April is the time of year when most staff receive their annual bonus. For many, a bonus payment represents a significant and essential part of their remuneration.
The large majority of bonus schemes are discretionary which gives the employer a wide remit as to whether awards are made, at what level and in what form.
Meeting criteria might be dependent on the achievement of the individual, the performance of a team or whether or not the company as a whole has met its targets. Very often, and even if the normal criteria are met, these schemes will reserve the right of the employer to decide whether bonus payments are actually made at all. Inevitably, this can lead to disputes.
In the summer of 2008, the Bank where Matthew Jordan worked was put up for sale. When the news broke, key members of staff began leaving the Bank. In order to stabilise the workforce, the Bank made certain and unique promises in respect of the bonus pool and its allocation at year end therefore fettering its usual wide discretion.

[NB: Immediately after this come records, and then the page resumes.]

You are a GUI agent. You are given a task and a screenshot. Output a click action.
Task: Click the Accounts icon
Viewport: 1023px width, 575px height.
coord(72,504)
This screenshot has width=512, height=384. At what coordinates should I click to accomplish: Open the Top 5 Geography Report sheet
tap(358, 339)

Once the sale was complete, the new owners reneged on these promises. Matthew and a group of his colleagues approached Mishcon de Reya to take on the Bank and fight for payment of the bonuses that they were owed. Click here to read external coverage of the case.
Matthew talks about his experiences in taking on the Bank and winning.

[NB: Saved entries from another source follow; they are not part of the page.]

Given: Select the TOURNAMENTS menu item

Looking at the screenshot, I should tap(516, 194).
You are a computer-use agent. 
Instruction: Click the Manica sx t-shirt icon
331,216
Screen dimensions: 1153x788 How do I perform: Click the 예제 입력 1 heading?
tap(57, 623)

TAKING ON THE BANK – WHAT IT MEANT FOR ME
Why did you decide to take on the Bank?
There were two reasons. First and foremost, the Bank made us a promise, and then broke that promise. In summer 2008 as the Bank was placed up for sale, several key staff – particularly in my department – made the decision to leave. The Bank decided to put in place a guaranteed minimum bonus pool in order to stabilise the workforce. This was widely publicised in order to encourage staff to stay.
After the Bank was sold in January 2009, the new owner cancelled the guaranteed bonus pool and only allocated a small fraction of it. We felt outraged that the Bank had had the benefit of the promise i.e. the stabilisation of the workforce – and then attempted not to honour its commitment to pay the staff. The second reason, needless to say, is that many of us needed the income. We had worked hard all year and were, by then, being made redundant.
Did you have any particular doubts or worries going into the litigation?
We were all concerned about the prospect of losing the case. We did not come to the decision to fight lightly. Personally I was very close to the case and to the legal team: I felt I had sufficient knowledge of the legal points on which we would fight to be confident of success.
A further consideration was adverse publicity. Bankers were already very unpopular by 2009. We were concerned about having our personal details flashed across the front of the tabloid press! In fact the media gave us a very reasonable hearing – they seemed to understand that this was a case about broken promises rather than a case about "greedy bankers".
When you issued the claim did you think you would end up having to take it all the way to Court?
Sadly yes, because it was political. The Bank had just gone bust and been bailed out by the taxpayer. In light of that it did not want to pay the bankers unless it was forced to by the Court. It even appealed to the Court of Appeal unsuccessfully.
What was the attitude of your former colleagues towards you after you issued proceedings and after you won?
They were extremely supportive. Many could not join our fight for various reasons but when we finally won the case, 4 1/2 years later, I was inundated with congratulatory phone calls and emails from former colleagues.
Did you always think you would win?
Was it worth it?
It was most definitely worth it, but it was a long process. We had a big group, with pooled costs and the benefit of after-the-event insurance cover for legal fees. We also had a great legal team supporting us and we got the right result.